Seneca, Moral Epistles 41.1-2
“You are doing the best thing, the heathy thing, for yourself if, as you write, you persist in pursuing a good state of mind. This is something it is foolish to hope for, when you are capable of achieving it on your own. We don’t need to raise our hands to heaven or to go beg in a temple to approach the idol’s ear, as if we can be heard better in this way. No, God is near us, with us, inside us.
I say it this way, Lucilius: a sacred force sits within us as a witness of our good and evil and a guardian. It handles us, the way we handle it. Really, no person is good without God, how else can someone surpass fortune unless god helps them rise up?”
Facis rem optimam et tibi salutarem, si, ut scribis, perseveras ire ad bonam mentem, quam stultum est optare, cum possis a te impetrare.

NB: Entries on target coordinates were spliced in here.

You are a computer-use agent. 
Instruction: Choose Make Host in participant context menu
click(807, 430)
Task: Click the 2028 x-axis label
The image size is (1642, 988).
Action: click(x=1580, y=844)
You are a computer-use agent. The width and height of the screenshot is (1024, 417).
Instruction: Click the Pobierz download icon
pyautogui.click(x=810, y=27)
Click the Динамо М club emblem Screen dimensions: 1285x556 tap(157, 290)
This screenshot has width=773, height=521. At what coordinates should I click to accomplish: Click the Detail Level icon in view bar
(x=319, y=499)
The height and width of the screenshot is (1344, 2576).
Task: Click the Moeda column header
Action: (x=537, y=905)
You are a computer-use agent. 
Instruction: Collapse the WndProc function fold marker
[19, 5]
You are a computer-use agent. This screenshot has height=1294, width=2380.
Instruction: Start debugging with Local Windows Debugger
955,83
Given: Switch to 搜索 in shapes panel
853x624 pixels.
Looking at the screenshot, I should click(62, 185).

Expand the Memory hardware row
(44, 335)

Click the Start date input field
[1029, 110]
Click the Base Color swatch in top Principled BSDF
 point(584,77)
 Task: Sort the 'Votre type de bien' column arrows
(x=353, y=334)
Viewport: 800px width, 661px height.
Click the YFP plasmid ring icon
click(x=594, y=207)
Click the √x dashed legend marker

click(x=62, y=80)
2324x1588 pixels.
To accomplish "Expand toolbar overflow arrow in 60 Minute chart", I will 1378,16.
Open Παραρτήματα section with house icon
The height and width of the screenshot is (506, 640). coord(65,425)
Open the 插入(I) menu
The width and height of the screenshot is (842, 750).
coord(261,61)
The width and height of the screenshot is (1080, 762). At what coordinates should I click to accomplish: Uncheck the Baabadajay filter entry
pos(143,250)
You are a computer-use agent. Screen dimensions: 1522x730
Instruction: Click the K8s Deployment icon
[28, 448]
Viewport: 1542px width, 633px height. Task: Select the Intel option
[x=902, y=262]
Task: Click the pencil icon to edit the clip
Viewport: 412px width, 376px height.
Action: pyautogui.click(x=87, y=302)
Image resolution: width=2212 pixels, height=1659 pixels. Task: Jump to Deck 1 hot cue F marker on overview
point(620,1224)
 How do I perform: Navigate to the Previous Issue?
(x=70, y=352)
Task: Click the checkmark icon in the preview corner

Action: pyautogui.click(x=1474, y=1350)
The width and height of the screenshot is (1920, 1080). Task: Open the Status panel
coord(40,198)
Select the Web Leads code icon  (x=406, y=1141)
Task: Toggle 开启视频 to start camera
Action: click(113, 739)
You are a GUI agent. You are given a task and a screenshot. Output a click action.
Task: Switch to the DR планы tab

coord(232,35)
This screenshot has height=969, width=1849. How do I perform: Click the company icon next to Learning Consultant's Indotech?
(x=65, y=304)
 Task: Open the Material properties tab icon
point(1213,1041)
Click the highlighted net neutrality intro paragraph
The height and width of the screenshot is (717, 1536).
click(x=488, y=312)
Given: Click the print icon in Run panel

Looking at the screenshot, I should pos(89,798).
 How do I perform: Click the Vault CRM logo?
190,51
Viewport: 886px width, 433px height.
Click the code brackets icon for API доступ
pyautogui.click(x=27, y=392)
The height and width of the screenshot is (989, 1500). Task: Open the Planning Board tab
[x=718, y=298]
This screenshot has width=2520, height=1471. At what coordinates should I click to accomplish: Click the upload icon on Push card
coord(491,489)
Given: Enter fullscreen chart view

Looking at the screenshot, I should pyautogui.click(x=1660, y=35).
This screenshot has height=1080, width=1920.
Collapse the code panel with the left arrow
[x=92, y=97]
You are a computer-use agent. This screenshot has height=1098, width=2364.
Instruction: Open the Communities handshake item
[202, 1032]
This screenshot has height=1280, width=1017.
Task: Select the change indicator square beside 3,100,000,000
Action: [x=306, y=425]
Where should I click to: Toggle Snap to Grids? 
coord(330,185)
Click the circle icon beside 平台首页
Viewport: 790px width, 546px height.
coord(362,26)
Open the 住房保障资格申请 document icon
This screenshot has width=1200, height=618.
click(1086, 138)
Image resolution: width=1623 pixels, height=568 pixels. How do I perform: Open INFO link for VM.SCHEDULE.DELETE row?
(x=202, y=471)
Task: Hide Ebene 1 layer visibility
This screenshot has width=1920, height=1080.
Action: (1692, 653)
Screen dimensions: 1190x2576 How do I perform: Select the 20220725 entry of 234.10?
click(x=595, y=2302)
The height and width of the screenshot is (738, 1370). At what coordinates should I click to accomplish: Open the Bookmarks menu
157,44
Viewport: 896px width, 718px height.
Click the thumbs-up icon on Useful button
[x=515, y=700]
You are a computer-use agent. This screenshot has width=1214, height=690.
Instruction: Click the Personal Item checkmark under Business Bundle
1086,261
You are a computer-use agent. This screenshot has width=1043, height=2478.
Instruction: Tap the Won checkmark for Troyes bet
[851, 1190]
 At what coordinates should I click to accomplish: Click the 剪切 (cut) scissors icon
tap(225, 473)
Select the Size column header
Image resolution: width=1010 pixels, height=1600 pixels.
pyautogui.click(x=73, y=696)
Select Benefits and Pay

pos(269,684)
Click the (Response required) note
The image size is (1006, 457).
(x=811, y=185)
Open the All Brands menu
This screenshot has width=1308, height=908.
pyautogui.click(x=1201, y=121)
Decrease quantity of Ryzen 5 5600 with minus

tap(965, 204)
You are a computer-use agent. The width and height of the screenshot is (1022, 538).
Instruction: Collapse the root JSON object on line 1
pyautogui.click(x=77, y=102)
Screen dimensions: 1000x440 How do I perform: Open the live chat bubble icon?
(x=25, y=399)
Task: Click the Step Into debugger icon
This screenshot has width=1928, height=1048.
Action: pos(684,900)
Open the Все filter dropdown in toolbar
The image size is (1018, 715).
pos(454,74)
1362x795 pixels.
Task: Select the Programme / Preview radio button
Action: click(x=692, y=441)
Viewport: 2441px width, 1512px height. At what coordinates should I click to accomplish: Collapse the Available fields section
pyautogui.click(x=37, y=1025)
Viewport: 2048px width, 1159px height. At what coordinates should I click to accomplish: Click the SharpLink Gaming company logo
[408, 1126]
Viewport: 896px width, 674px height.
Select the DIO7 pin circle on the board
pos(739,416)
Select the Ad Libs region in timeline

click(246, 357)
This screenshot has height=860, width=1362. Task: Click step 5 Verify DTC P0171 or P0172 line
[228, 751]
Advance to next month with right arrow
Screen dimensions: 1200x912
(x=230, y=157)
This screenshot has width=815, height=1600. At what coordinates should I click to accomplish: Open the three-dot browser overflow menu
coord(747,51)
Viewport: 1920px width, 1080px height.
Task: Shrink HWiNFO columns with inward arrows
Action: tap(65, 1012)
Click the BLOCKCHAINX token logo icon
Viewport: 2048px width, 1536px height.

Non sunt ad caelum elevandae manus nec exorandus aedituus, ut nos ad aurem simulacri, quasi magis exaudiri possimus, admittat; prope est a te deus, tecum est, intus est.
Ita dico, Lucili: sacer intra nos spiritus sedet, malorum bonorumque nostrorum observator et custos. Hic prout a nobis tractatus est, ita nos ipse tractat. Bonus vero vir sine deo nemo est; an potest aliquis supra fortunam nisi ab illo adiutus exurgere?